(Position data for words and items)
....................

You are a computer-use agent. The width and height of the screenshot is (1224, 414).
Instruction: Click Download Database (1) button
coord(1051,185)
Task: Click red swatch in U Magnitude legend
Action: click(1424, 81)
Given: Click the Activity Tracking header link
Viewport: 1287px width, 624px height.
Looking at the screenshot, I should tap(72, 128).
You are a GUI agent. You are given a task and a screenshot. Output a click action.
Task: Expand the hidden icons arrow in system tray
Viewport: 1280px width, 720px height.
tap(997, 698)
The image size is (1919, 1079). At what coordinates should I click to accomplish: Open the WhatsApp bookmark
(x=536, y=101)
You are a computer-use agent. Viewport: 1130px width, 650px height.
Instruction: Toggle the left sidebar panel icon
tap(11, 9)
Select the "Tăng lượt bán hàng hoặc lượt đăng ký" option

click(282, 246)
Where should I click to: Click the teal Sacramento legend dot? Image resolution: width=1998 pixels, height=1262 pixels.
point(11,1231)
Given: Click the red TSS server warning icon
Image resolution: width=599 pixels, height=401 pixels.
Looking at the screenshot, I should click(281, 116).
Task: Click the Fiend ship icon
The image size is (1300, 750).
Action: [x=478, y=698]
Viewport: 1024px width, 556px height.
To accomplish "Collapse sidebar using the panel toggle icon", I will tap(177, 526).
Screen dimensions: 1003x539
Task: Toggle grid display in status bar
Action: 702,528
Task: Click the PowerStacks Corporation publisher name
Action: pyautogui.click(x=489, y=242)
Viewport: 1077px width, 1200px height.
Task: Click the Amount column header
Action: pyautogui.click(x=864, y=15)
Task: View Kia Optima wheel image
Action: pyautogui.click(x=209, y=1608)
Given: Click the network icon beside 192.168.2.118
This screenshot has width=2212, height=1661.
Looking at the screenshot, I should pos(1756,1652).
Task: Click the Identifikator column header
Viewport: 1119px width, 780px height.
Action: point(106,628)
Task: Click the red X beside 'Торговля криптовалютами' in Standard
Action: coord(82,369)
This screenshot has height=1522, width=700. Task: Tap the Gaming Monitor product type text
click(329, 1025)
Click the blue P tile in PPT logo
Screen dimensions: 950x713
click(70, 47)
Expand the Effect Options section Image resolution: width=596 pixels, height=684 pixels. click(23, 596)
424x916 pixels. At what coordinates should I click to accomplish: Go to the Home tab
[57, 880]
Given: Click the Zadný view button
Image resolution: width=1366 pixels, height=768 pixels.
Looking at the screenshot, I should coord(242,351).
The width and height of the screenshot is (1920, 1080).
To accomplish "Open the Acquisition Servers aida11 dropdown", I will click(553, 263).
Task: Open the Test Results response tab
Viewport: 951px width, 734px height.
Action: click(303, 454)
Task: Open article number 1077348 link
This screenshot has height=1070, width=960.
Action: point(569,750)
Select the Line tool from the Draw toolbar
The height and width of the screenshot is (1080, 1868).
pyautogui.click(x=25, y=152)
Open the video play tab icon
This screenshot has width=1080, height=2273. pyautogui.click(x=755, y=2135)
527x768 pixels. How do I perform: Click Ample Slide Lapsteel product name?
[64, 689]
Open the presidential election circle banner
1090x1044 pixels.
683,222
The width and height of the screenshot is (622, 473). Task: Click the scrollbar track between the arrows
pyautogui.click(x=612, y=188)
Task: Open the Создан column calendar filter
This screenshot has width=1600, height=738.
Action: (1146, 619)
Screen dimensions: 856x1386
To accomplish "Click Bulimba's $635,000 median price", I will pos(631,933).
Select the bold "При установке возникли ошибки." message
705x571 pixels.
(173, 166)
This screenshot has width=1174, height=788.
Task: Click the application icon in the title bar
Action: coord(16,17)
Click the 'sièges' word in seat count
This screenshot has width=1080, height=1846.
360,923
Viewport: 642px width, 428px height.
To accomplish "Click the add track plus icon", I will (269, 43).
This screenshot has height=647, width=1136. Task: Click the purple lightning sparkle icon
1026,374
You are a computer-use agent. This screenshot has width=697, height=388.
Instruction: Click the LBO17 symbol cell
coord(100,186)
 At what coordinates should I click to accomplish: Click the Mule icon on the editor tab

....................

- **EXERCISE**
Copy the material above verbatim, beginning at the line that contains "Given: Click the network" and stopping after the line that contains "Action: (1146, 619)", with both of those lines included.

- **THE RESULT**
Given: Click the network icon beside 192.168.2.118
This screenshot has width=2212, height=1661.
Looking at the screenshot, I should pos(1756,1652).
Task: Click the Identifikator column header
Viewport: 1119px width, 780px height.
Action: point(106,628)
Task: Click the red X beside 'Торговля криптовалютами' in Standard
Action: coord(82,369)
This screenshot has height=1522, width=700. Task: Tap the Gaming Monitor product type text
click(329, 1025)
Click the blue P tile in PPT logo
Screen dimensions: 950x713
click(70, 47)
Expand the Effect Options section Image resolution: width=596 pixels, height=684 pixels. click(23, 596)
424x916 pixels. At what coordinates should I click to accomplish: Go to the Home tab
[57, 880]
Given: Click the Zadný view button
Image resolution: width=1366 pixels, height=768 pixels.
Looking at the screenshot, I should coord(242,351).
The width and height of the screenshot is (1920, 1080).
To accomplish "Open the Acquisition Servers aida11 dropdown", I will click(553, 263).
Task: Open the Test Results response tab
Viewport: 951px width, 734px height.
Action: click(303, 454)
Task: Open article number 1077348 link
This screenshot has height=1070, width=960.
Action: point(569,750)
Select the Line tool from the Draw toolbar
The height and width of the screenshot is (1080, 1868).
pyautogui.click(x=25, y=152)
Open the video play tab icon
This screenshot has width=1080, height=2273. pyautogui.click(x=755, y=2135)
527x768 pixels. How do I perform: Click Ample Slide Lapsteel product name?
[64, 689]
Open the presidential election circle banner
1090x1044 pixels.
683,222
The width and height of the screenshot is (622, 473). Task: Click the scrollbar track between the arrows
pyautogui.click(x=612, y=188)
Task: Open the Создан column calendar filter
This screenshot has width=1600, height=738.
Action: (1146, 619)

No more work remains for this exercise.